This article is meant to assist and motivate all of the unemployed loss prevention professionals having difficulty finding a new job. First of all, let me express my sincere concerns for this issue since I have experienced unemployment and all of its effects. I was displaced from a job after fourteen years of service. Yes, being let go can be devastating, but please do not allow the past to destroy your future. Every dark cloud really does have a silver lining. You may think that your unemployment is a devastating event for you and your family, however, I believe everything happens for a reason. Take this opportunity to empower yourself to strive for better things to come in your life.
A loss prevention job interview can be a nerve-wracking experience, but you have to keep your wits about you. The best way to turn a job interview to your advantage is to prepare, ask good questions that will make the interviewer think, showcase your critical thinking, and make you stand out. This all starts by taking a good look at yourself, and thinking through some tough questions that can help you better prepare for the interview. Answering the following five questions prior to a loss prevention job interview will increase your confidence during the conversation with a prospective employer. It never hurts to get constructive advice when preparing for a job interview, and that should start with some positive self-reflection.

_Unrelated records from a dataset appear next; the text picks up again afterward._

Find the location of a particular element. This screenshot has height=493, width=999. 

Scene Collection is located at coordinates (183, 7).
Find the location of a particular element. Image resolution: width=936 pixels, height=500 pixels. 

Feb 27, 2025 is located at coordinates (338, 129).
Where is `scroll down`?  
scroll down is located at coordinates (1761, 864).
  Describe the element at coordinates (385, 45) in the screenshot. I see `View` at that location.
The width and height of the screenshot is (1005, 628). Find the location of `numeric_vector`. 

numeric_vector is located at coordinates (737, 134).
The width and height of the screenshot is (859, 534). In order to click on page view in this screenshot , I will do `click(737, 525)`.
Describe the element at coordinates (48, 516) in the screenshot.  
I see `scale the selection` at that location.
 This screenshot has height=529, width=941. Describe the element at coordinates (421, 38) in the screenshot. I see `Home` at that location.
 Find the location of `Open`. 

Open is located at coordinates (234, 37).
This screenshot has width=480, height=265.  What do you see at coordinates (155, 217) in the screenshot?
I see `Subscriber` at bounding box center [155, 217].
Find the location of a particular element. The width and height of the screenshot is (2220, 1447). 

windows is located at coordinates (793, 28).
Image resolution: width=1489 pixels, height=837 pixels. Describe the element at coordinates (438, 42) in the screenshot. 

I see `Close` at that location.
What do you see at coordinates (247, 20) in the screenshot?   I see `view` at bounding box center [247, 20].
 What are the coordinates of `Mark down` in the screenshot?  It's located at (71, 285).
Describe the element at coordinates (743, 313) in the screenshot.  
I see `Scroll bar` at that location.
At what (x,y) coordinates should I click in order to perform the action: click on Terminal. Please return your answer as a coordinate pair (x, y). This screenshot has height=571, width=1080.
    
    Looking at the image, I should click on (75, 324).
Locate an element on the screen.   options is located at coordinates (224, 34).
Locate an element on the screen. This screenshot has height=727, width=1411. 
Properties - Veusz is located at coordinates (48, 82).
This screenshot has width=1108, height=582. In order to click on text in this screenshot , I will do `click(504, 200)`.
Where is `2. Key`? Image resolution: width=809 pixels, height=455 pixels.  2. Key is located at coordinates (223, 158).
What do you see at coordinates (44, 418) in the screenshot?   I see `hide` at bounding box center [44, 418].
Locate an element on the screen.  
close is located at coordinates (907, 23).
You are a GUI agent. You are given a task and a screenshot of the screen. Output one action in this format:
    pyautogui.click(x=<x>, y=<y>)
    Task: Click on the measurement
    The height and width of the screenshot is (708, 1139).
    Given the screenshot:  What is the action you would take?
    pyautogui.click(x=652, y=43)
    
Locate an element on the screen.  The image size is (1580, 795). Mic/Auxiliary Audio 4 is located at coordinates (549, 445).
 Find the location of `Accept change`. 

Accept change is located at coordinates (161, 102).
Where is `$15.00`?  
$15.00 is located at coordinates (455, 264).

1. What can this company potentially gain by having an employee with my qualifications?
This is assuming that you have requisite qualifications. If you are LPQ (Loss Prevention Qualified), LPC (Loss Prevention Certified) or CFI, (Certified Forensic Interviewer) you may be the only applicant with those credentials. These are the types of situations where your ability to discuss your loss prevention certifications and what they mean will matter even more. They may see the credentials behind your name but they may not realize how it can impact the credibility of their hire. Be prepared to tell them how they can benefit from hiring you. Feel free to make your own answer but here is one that I have used:
“The loss prevention field has several industry-specific certifications. These certifications validate professional skill sets and exhibit just how dedicated and passionate certain people are in the loss prevention field.”
2. Are there any applicants that have qualifications similar to mine?
We should always assume that the job interview will have other applicants with similar qualifications, but don’t expect the interviewer to discuss other applicants. What you want to think through are your skills that help set you apart, and make the interviewer really consider your qualifications and size up the competition. Being the most qualified applicant will reach far beyond what they see on paper. If it was your company, how would you determine who to hire? What makes you the most qualified applicant?
3. What is the current turnover rate for the position I am applying for?
This is a question that you may want to explore during the conversation, but likely not one that will be directly answered or known by the person that you interview with. This question is designed to let them know you are looking a long-term employment opportunity. So, in no uncertain terms, let them know that you are looking for a long-term home. Let them know that if they hire you, they will not have to fill the position again for a while – unless it’s because you were promoted to another position.
4. How long have you been with the company?
Be willing and able to talk about current and previous jobs. By the same respect, it doesn’t hurt to ask the interviewer how long they have been with the company. People love to share their job experiences. Just ask a friend about their last job and see how long that conversation will last. This will help you gain rapport with the interviewer, learn more about the company, and help determine if it is a good fit for you.
5. How prepared are you for the interview today?
Preparation is the key to interview success. Additionally, your ability to let the interviewer know that you have taken the steps to prepare demonstrates your sincerity and gives you a chance to display your investigative techniques and skills which are much needed talents in the loss prevention field. I would suggest doing these simple things to prepare:
• Research the company website.
• Visit the store.
• Talk to some employees.
For example: “I checked your website and found a store near my home. I visited the store and talked with manager John Doe. John seems to really enjoy working for your company.”
While I was personally very reluctant to share this information with all of you, my main goal is to share what I have learned from my loss prevention job search experience. I was terminated unexpectedly after 14 years. I used these questions and one month later, a bigger company hired me and I am now making a higher salary with double the bonus. Job interviews must be treated like an opportunity, and we must make the most of them. Don’t give up or get discouraged. Have a plan—and nail that interview.
Thank you for reading and good luck!